Нет, она не то чтобы просто терпела эти его рассуждения, — слушала она его, было похоже, с явным интересом, и хотя и редко и скупо, но всегда и точно, и твердо высказывала свое. Вообще же, заметил он, Лида с осторожностью, даже с недоверием относилась к его пафосу в оценке людей и жизни в целом, особенно, когда он горячо, часто слишком уж горячо, говорил как об естественном и единственно возможном — об искренности и чистоте человеческих отношений, какими они должны в жизни быть. «Но ведь все равно никто не верит в такие чистые отношения», — возражала она и опять замолкала, не считая обязательным пояснить, почему так считает сама. Иногда же высказывалась еще резче, определенней: «А, все равно людям верить нельзя!..» И надолго уходила в себя, ограждалась от него непроницаемостью молчания, и никакие его попытки разубедить ее в ее неправоте ни к чему не приводили. Такие вечера были особенно тягостные и трудные для обоих.
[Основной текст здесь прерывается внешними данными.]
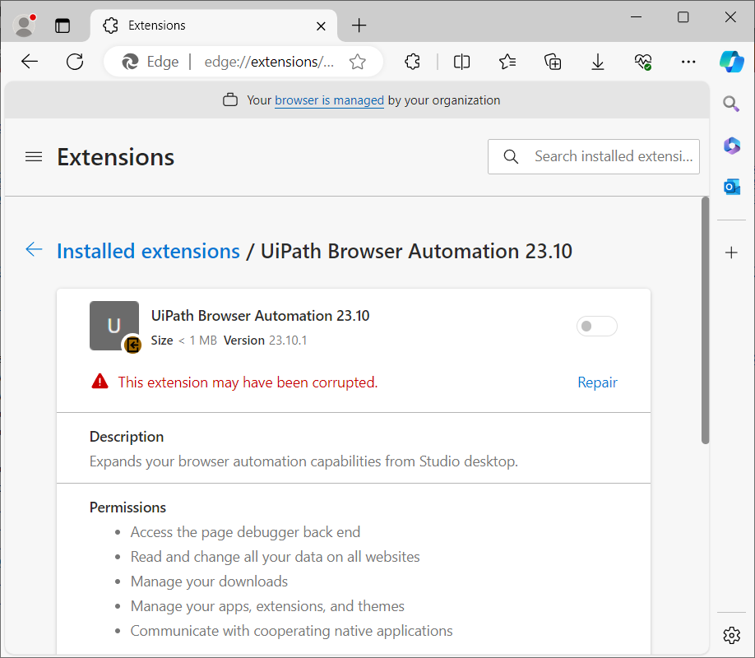This screenshot has width=755, height=658.
Task: Toggle the UiPath Browser Automation extension switch
Action: (x=596, y=327)
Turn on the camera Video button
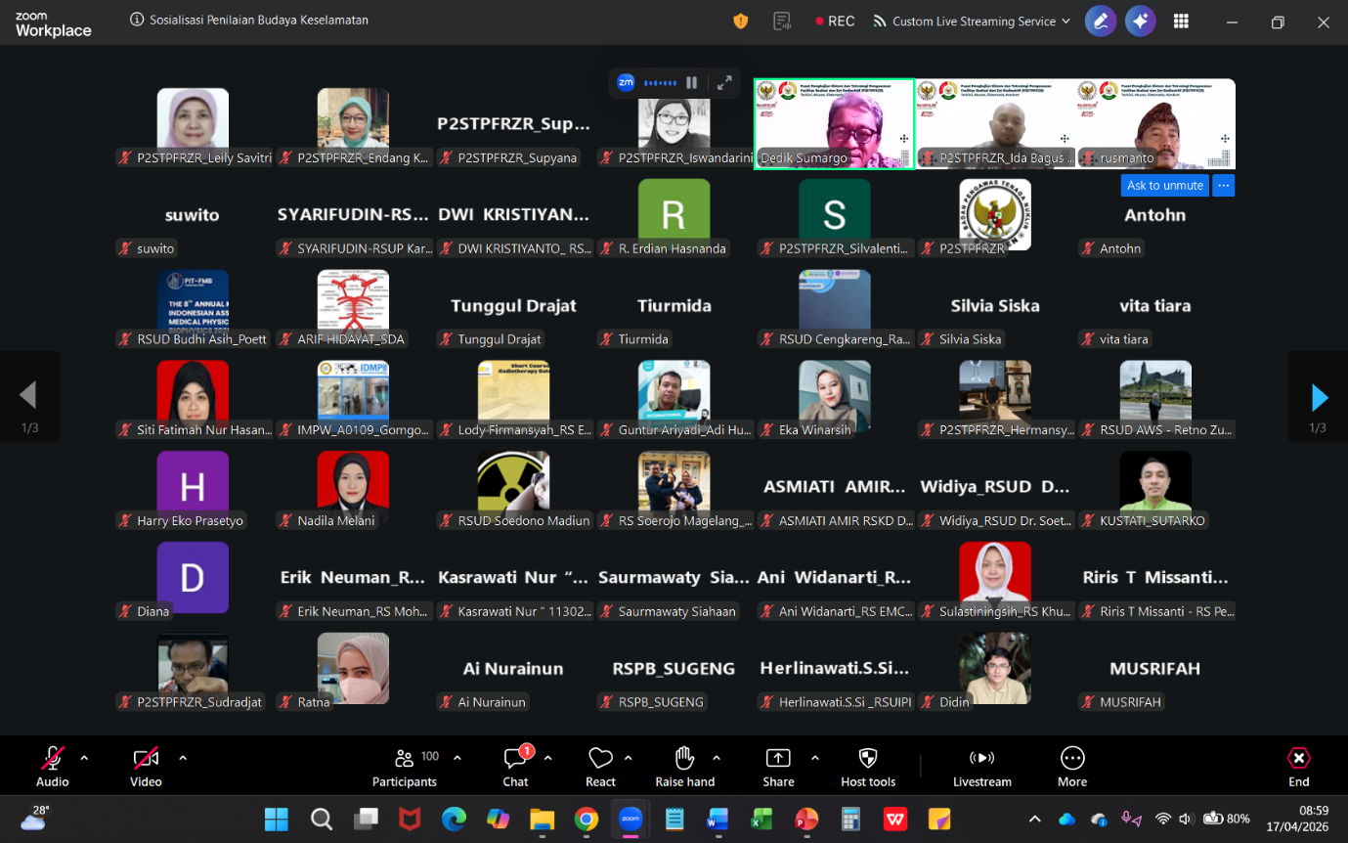Image resolution: width=1348 pixels, height=843 pixels. click(146, 767)
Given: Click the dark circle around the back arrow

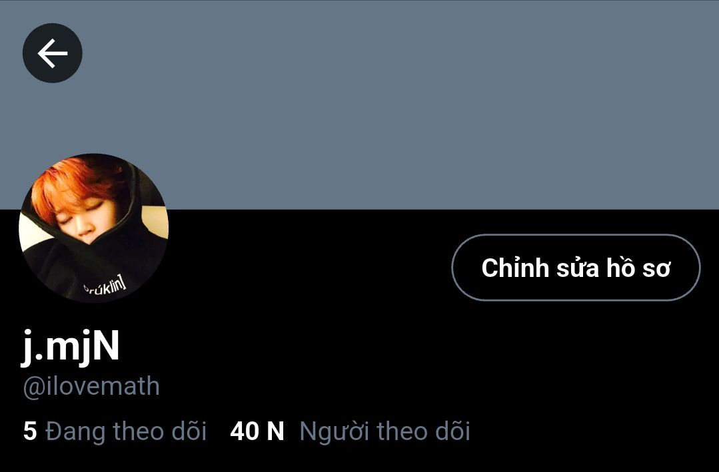Looking at the screenshot, I should coord(52,53).
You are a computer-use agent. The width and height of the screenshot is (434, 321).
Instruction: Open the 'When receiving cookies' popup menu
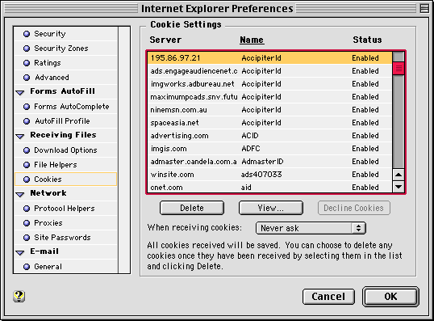311,228
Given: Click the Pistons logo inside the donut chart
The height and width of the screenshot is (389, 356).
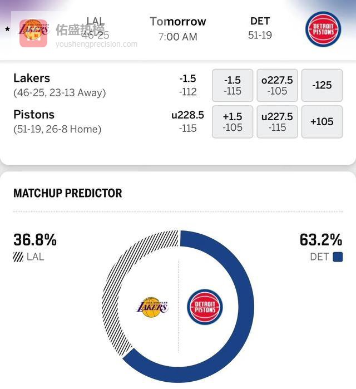Looking at the screenshot, I should 205,307.
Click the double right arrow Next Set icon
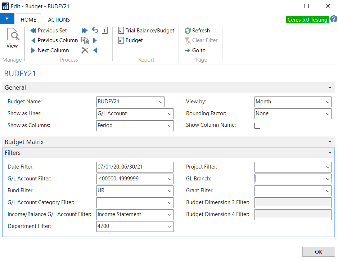 coord(85,31)
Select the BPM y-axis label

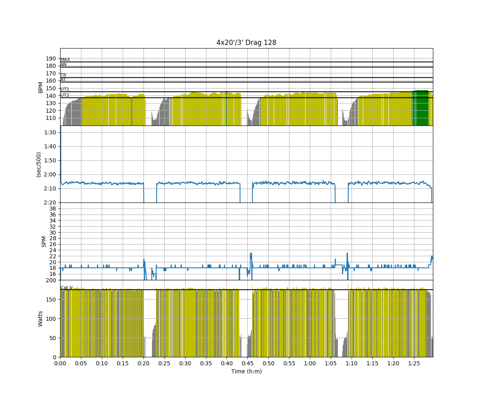coord(40,87)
Бывало, бредут по привычному своему маршруту, идут медленно, чуть поодаль друг от друга, он в солдатской шинели, она в своем стареньком демисезонном пальто (зимнего пальто у Лиды не было), мерзнут — особенно Лида — от сырости промозглой крымской зимы и молчат, молчат и молчат... Он замолкал и молчал, потому что молчала Лида, а Лида молчала, считал он, потому что не хотела быть в чем-то своем откровенной и доверчивой с ним.
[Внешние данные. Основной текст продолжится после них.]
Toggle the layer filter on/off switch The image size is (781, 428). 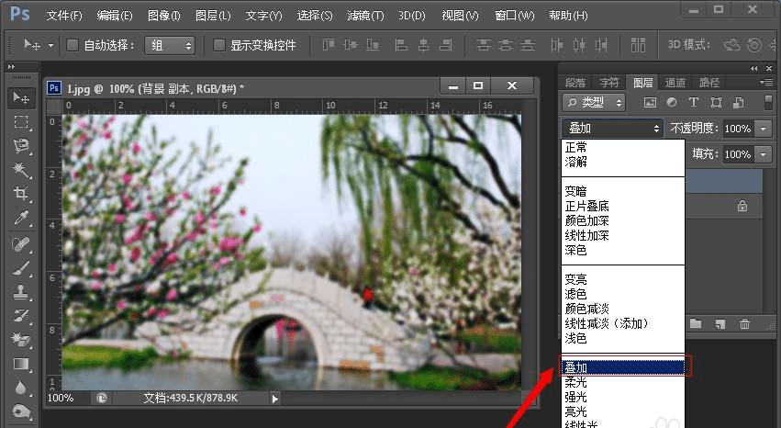point(768,102)
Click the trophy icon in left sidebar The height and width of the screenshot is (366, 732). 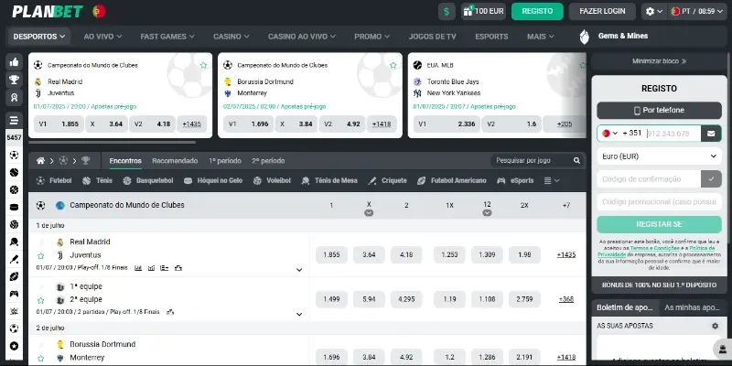tap(14, 80)
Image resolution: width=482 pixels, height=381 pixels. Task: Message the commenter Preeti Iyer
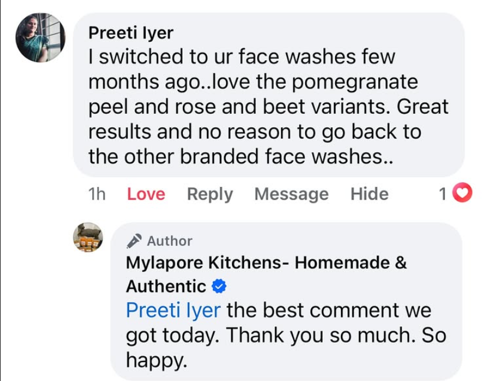pyautogui.click(x=291, y=194)
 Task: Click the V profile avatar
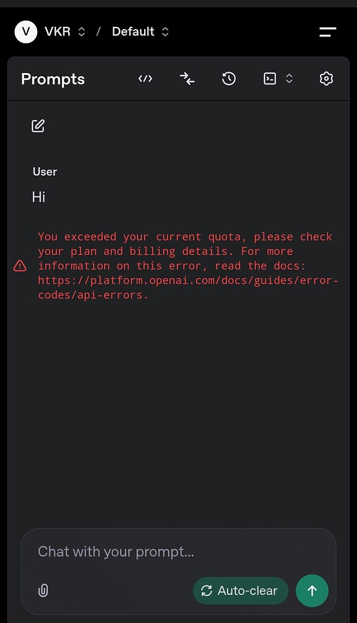click(x=26, y=32)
Нет, он и тогда понимал, конечно, что и сам он — далеко не из легких «партнеров», что ему надо бы что-то в себе и серьезно и основательно и ломать и менять. Но и то было правдой, что и Лида держала себя — что он часто уже и не знал, как и с какой стороны ему к ней подойти, чтоб вырвать ее из этой вот замкнутости с ним, из ее оградительного молчания.
С каждой встречей, с каждым проходящим днем он все больше и больше привыкал к ней, мысли его теперь были всецело о Лиде, а вот радости от всего этого так и не получалось. Лишь изредка, в какие-то счастливые вечера как бы забывались они и вели себя и легко и радостно весело: продрогнув, затевали беготню, она с задорным смехом увертывалась от него — и он ловил и не отпускал ее от себя... Но это случалось не часто.
Будто что-то невидимое, но и ощутимое ими обоими сдерживало и сковывало их.
И, считая для себя, что все дело тут все-таки в Лиде, в ее непонятной ему замкнутости, в ее молчании, он все больше и больше хотел знать о ней «все-все-все».
...Да и вообще это было с ним, он всегда это знал за собой, и, конечно, всегда не умел остановиться: ему обязательно надо было зачем-то знать именно «все», «всверливаться» в самую глубину, становиться
Кое-что Лида, конечно, рассказывала ему. Он знал, что отец ее жив, но для Полины Герасимовны и для самой Лиды его все равно что не было: он оставил их, говорила Лида, когда она была совсем маленькой, оставил в очень трудное для них время, и за это они никогда не простят его. Однажды, кажется где-то недавно, он появился у них, но мама, сказала Лида, выпроводила его. И она, Лида, тоже не хочет видеть его: у нее просто нет отца. Еще у нее есть старшая сестра, она замужем, у них дочка-второклассница, живут тут же во дворе, во времянке, муж сестры тяжелый человек — Полина Герасимовна его не выносит, они никогда не смогли бы жить вместе. Вот, собственно, и все, что знал он о Лиде, об их семье, о ней лично. Остальное — так, только что касалось работы или текущих повседневных дел.